**TASK DETAILS**
Please copy each line of the listing below precisely, excluding the images.

*** Opening of RECORDS FOR THE EXERCISE ***

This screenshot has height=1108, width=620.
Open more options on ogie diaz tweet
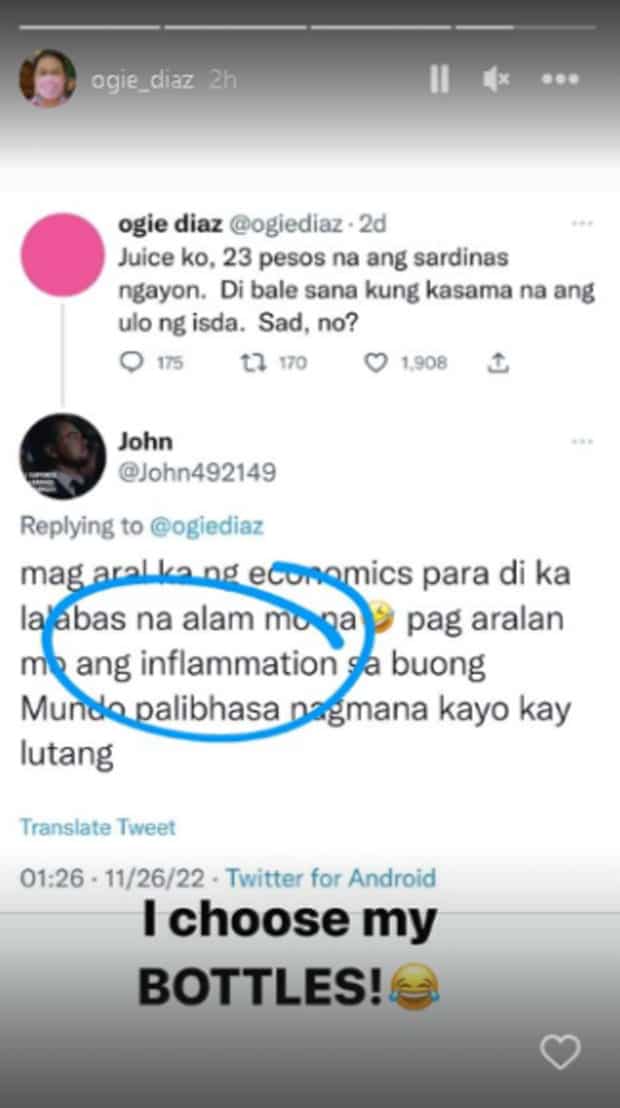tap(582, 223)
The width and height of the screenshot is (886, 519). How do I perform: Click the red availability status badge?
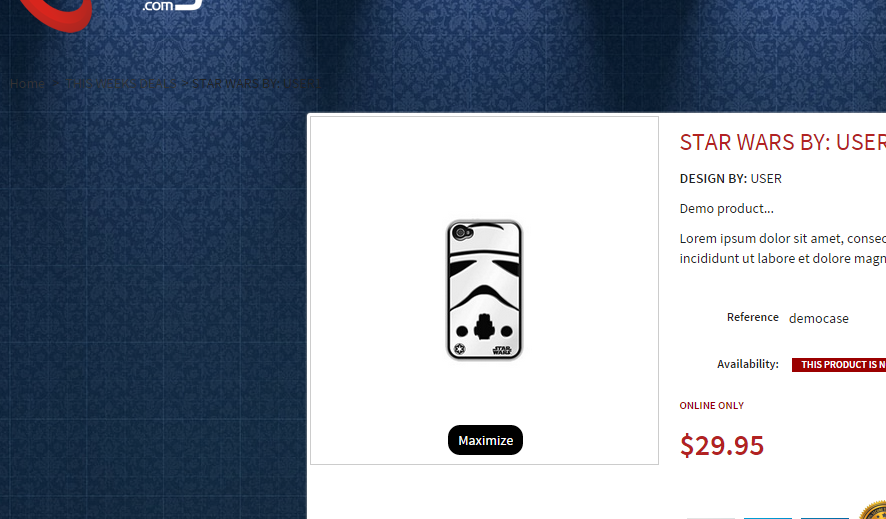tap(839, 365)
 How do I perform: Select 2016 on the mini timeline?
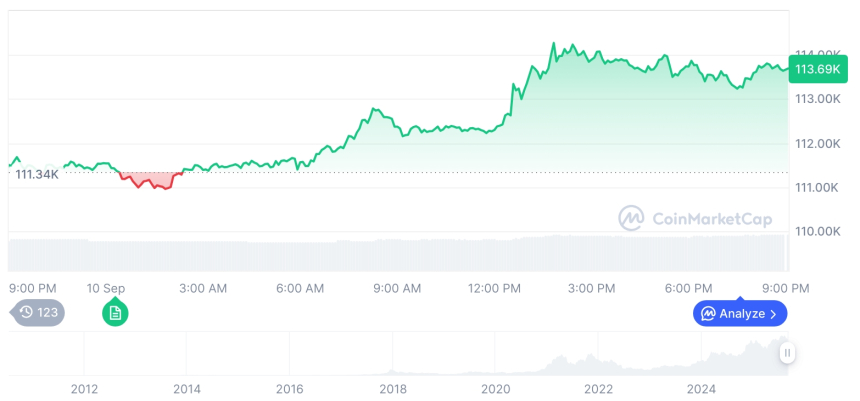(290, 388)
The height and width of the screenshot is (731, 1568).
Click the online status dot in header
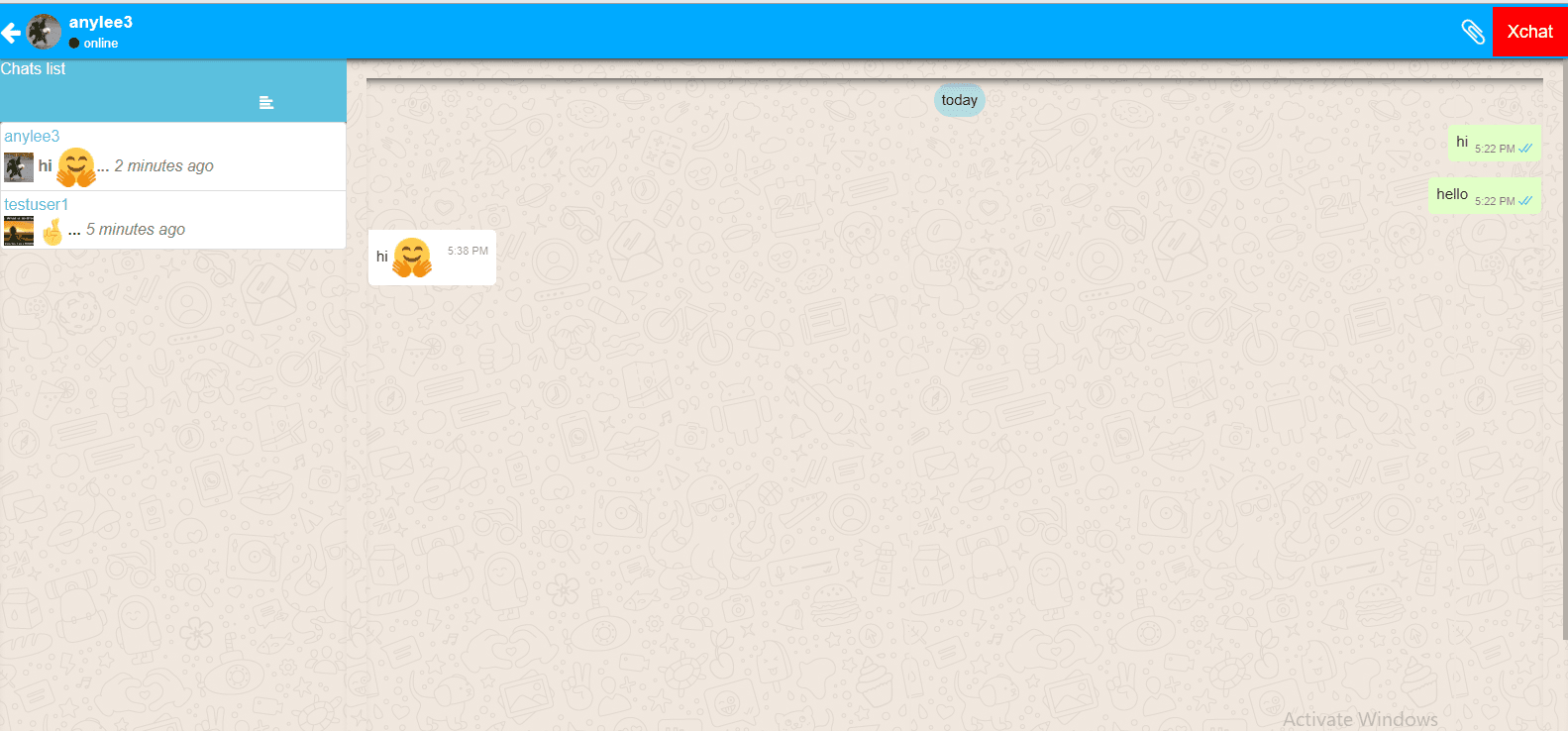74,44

*** Close of RECORDS FOR THE EXERCISE ***

**EXERCISE RESPONSE**
This screenshot has height=1108, width=620.
Open more options on ogie diaz tweet
tap(582, 223)
The width and height of the screenshot is (886, 519). How do I perform: Click the red availability status badge?
tap(839, 365)
 How do I perform: Select 2016 on the mini timeline?
(290, 388)
The height and width of the screenshot is (731, 1568).
Click the online status dot in header
74,44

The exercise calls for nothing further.